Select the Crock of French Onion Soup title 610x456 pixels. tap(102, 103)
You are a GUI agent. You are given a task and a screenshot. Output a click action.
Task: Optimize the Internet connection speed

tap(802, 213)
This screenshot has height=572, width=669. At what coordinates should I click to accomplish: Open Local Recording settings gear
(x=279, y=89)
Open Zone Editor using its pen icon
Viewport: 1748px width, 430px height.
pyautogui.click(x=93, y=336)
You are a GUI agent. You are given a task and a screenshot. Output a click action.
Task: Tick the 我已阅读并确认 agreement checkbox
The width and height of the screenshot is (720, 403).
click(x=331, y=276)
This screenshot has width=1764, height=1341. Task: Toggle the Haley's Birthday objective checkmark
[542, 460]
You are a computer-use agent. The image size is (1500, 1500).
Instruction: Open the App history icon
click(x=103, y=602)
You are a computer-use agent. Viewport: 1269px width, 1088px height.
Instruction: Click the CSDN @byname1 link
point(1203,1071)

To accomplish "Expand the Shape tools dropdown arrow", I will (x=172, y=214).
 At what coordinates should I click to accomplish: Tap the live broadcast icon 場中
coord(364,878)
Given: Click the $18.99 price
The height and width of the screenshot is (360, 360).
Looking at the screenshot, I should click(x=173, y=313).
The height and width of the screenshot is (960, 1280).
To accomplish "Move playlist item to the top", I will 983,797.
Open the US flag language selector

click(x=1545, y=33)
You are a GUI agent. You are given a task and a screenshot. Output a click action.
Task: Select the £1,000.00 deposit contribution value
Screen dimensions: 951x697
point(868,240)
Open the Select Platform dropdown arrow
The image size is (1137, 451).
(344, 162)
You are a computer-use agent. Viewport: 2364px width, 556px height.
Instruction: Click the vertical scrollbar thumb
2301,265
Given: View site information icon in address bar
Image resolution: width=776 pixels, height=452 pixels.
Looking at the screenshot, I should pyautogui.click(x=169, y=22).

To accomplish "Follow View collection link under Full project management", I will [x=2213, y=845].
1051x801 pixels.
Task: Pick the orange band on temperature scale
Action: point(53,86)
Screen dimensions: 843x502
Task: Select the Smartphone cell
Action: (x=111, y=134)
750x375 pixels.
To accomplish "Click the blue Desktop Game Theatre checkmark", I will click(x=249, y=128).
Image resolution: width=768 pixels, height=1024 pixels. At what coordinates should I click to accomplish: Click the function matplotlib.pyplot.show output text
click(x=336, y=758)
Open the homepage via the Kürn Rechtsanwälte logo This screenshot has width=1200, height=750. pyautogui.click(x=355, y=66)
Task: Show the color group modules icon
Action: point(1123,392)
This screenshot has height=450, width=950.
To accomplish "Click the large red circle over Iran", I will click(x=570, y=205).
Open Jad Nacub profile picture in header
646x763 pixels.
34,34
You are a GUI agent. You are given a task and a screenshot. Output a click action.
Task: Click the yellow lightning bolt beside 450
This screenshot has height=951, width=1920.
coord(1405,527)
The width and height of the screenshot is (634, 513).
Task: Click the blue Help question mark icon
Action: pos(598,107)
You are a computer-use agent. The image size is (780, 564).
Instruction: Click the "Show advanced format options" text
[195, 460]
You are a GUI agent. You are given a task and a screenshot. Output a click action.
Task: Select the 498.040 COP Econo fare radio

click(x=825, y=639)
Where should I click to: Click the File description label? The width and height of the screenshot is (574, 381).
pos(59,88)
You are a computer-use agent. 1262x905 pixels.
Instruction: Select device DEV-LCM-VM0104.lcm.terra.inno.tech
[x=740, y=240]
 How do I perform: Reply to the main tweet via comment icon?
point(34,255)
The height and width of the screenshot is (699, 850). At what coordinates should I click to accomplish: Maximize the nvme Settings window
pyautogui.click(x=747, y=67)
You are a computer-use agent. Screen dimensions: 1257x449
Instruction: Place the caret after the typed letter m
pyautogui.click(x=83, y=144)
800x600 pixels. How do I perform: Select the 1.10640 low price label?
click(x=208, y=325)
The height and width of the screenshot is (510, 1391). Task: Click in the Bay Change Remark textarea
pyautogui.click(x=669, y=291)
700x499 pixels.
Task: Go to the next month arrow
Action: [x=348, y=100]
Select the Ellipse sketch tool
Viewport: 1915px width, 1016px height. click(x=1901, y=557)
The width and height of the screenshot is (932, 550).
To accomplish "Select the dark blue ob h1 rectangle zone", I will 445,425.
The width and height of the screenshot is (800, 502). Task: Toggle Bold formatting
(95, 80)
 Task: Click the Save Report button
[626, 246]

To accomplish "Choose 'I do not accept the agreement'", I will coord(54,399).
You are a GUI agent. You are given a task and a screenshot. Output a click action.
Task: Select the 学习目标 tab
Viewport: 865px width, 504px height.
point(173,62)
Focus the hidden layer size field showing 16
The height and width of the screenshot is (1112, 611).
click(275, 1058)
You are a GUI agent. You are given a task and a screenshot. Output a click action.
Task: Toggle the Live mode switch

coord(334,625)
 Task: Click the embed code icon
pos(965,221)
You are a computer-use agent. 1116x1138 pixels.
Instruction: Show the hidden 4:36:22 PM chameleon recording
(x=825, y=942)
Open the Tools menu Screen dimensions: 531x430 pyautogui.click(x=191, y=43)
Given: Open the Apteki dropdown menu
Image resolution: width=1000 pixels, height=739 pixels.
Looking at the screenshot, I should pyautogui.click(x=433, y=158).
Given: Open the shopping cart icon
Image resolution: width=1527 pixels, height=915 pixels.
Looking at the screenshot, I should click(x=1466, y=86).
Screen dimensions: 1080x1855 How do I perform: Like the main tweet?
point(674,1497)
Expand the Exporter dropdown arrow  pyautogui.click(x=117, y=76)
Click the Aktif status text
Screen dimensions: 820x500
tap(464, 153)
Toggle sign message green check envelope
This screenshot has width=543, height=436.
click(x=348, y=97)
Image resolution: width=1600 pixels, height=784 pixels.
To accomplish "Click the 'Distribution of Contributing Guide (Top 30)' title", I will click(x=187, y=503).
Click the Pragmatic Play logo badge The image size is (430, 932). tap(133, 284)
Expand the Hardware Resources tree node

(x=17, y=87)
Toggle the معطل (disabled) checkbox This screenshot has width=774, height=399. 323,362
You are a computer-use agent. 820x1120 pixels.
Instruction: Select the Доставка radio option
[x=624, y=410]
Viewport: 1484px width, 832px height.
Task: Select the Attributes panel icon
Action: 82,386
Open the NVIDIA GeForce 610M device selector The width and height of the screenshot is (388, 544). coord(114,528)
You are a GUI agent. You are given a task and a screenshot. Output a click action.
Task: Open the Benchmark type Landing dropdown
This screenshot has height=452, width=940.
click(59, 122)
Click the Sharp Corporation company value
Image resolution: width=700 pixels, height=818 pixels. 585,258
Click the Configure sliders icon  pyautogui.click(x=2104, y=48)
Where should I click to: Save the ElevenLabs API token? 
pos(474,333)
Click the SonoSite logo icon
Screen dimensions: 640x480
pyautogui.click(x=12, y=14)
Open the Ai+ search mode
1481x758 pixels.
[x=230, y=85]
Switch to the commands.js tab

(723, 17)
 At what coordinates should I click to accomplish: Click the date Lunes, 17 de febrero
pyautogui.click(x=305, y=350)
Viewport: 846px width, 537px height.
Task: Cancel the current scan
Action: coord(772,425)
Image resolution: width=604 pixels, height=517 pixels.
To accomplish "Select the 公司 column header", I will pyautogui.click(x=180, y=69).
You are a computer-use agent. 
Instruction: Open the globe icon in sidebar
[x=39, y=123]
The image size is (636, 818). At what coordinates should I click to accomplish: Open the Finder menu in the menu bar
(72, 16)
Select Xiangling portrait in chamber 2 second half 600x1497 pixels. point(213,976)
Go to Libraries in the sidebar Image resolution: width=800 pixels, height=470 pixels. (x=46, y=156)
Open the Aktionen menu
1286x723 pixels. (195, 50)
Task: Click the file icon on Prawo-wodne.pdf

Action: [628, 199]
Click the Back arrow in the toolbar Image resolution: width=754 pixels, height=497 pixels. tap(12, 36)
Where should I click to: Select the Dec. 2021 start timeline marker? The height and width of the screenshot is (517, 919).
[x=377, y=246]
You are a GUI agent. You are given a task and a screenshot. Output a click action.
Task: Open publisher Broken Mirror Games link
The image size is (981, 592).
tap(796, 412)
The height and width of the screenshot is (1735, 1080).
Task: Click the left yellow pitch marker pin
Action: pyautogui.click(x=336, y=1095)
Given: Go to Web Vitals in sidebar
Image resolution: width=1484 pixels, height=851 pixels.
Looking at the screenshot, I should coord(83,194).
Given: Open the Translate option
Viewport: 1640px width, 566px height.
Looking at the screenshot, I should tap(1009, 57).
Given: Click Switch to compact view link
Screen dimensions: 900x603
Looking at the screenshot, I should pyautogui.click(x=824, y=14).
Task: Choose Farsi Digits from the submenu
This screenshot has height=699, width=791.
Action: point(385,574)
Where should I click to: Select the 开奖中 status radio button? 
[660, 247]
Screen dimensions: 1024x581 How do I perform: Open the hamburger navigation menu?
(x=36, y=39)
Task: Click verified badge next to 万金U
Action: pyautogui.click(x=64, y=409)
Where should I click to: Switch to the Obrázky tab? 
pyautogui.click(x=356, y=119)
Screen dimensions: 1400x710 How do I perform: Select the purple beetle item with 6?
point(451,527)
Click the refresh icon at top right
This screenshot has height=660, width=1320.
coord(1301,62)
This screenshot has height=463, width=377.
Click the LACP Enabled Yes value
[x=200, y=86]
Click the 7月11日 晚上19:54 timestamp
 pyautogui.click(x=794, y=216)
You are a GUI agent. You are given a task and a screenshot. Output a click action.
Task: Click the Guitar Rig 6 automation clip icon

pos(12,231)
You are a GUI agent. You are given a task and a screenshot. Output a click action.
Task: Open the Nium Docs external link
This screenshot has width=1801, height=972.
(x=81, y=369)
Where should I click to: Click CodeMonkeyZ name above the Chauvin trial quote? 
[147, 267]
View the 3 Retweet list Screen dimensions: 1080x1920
──────────
EXERCISE PROMPT:
Search the lines above for the string "computer" and copy each line that has it.

WRITTEN RESPONSE:
You are a computer-use agent. The image size is (1500, 1500).
You are a computer-use agent. Viewport: 1269px width, 1088px height.
You are a computer-use agent. Viewport: 2364px width, 556px height.
You are a computer-use agent. The image size is (780, 564).
You are a computer-use agent. 1262x905 pixels.
You are a computer-use agent. Screen dimensions: 1257x449
You are a computer-use agent. 1116x1138 pixels.
You are a computer-use agent. 820x1120 pixels.
You are a computer-use agent. 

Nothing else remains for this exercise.